■ **EXERCISE BRIEF**
Pick out every line below that contains the word "size", matching case exactly.
^^^^
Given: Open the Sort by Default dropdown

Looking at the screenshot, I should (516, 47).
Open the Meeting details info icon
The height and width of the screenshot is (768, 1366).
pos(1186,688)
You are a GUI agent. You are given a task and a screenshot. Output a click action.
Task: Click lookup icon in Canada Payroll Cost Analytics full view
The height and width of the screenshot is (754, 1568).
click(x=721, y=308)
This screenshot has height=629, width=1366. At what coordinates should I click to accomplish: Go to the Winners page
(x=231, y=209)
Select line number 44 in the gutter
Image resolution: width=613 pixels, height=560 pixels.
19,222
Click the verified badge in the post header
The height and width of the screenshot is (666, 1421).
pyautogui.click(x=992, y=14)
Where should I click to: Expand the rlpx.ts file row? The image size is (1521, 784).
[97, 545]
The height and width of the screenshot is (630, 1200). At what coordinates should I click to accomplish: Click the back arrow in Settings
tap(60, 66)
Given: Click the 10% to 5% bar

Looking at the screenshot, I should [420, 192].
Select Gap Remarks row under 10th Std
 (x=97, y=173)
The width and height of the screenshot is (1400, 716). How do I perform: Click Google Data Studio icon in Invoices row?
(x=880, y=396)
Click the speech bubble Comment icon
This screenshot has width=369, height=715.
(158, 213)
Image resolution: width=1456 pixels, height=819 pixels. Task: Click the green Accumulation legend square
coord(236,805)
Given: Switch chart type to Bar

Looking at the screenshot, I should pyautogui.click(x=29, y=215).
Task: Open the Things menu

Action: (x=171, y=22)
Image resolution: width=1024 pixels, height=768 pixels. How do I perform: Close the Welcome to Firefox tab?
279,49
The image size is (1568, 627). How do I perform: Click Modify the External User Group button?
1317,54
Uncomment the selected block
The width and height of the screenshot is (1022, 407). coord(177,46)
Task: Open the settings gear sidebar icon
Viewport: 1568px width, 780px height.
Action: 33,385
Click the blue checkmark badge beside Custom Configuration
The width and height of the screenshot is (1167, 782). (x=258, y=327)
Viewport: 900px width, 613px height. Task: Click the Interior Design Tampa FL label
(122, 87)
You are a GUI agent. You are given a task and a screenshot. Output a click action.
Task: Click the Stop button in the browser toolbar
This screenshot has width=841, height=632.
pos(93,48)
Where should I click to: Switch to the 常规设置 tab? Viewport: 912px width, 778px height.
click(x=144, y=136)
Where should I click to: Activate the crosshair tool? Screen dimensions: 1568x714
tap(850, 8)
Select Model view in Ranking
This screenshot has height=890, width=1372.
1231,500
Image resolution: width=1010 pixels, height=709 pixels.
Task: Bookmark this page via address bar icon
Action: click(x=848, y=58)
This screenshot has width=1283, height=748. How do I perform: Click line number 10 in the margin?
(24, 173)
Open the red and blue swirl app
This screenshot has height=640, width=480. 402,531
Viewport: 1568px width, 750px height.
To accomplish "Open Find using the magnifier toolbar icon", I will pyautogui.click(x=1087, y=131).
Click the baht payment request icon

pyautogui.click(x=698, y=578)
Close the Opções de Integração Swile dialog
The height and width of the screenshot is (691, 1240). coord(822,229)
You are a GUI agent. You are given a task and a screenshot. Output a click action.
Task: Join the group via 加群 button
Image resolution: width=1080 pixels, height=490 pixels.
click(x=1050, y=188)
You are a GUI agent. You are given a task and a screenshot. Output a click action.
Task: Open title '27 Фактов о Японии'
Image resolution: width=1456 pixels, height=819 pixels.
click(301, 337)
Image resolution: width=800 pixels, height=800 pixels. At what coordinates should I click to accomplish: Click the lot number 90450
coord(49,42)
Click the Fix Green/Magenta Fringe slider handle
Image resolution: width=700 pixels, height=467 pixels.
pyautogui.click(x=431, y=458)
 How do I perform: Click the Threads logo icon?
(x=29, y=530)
^^^^
■ **ANSWER TO THIS PROBLEM**
Where should I click to: Expand the rlpx.ts file row? The image size is (1521, 784).
The image size is (1568, 627). How do I perform: Click Modify the External User Group button?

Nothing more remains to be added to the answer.